Si decides que quieres volver, siempre hay una cama libre para ti en mi casa. ¡A mí también me encantaría verte!
Grace xx
—¿Lo sabe tu madre? —Molly abrió los ojos como platos y volvió a meter los pies debajo de su cuerpo. Tragué saliva y negué con la cabeza—. Tendrás que decirle que vuelves a Inglaterra. No puedes marcharte sin decirle nada. —Molly logró esbozar una sonrisa—. Tienes que ir, Alice. —Su voz vaciló mientras me devolvía el portátil y yo cerraba lentamente la tapa—. Tienes que ver a tu abuelo. No viven para siempre y el tiempo es oro.
Sabía que Molly tenía razón. No tenía intención de largarme sin más, pero tampoco me entusiasmaba tener que decírselo a mamá. No tenía ni idea de cómo iba a reaccionar. Hacía años que no se mencionaba al abuelo; de hecho, no se había vuelto a hablar de él desde que nos fuimos de Inglaterra. Se me revolvía el estómago solo de pensarlo.
—No te preocupes, me tienes a mí para ayudarte —me dijo Molly, y me dedicó una sonrisa tranquilizadora.

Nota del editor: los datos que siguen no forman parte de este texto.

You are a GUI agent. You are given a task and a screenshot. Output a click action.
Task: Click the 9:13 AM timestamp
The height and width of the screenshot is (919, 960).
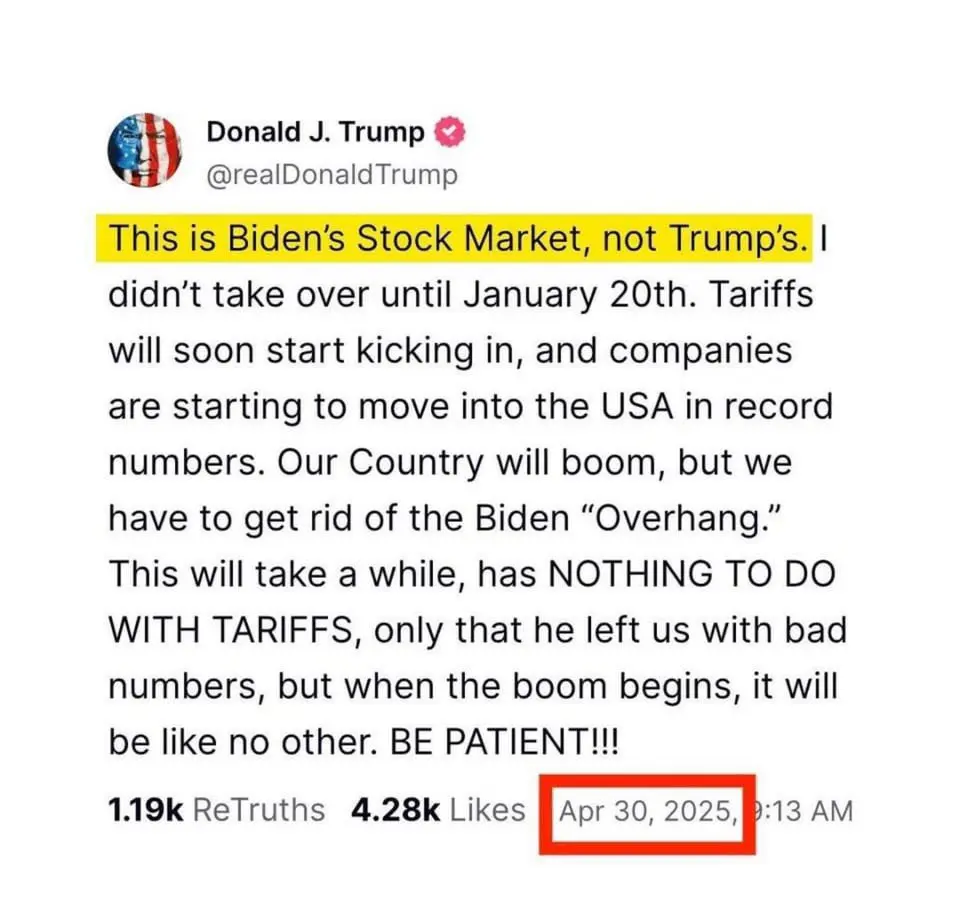(x=802, y=811)
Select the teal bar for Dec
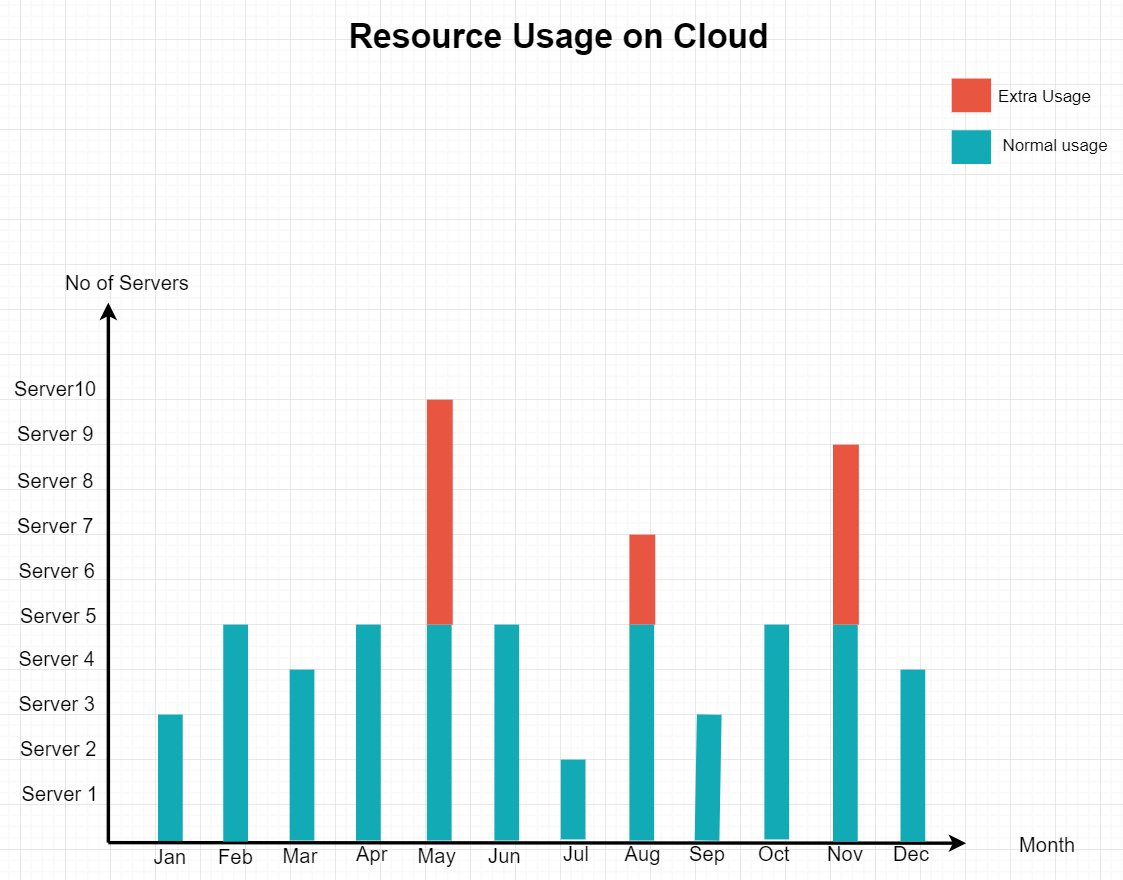The height and width of the screenshot is (880, 1123). [912, 755]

—Gracias, Mol. Significa mucho para mí.
—¿Estás segura de esto?
Asentí con la cabeza.
—Por supuesto —respondí—. Tengo que volver a verlo. Podría ser la última vez.
—Lo sé. —La voz de Molly apenas era un susurro.
—Grace no me mandaría un mensaje si no fuera grave, y algo dentro de mí me dice que tengo que intentar arreglar esta situación.
—¿Qué quieres decir? —preguntó tímidamente.
—Quería al abuelo, sigo queriéndolo, pero cuando nos fuimos no tenía elección, tenía solo diez años. En cambio, ahora sí la tengo. Soy dueña de mis actos, y lo que haya pasado entre mi madre y él no me incumbe.
Molly hizo un breve gesto de comprensión.
—¿Tienes idea de por qué discutieron?
—No. —Negué con la cabeza y empecé a temblar al recordar aquel día—. No tengo ni idea. Lo único que sé es que el abuelo estaba enfadado y gritaba que ella lo había traicionado. —El dolor se me agarraba al estómago solo de pensar en esas palabras.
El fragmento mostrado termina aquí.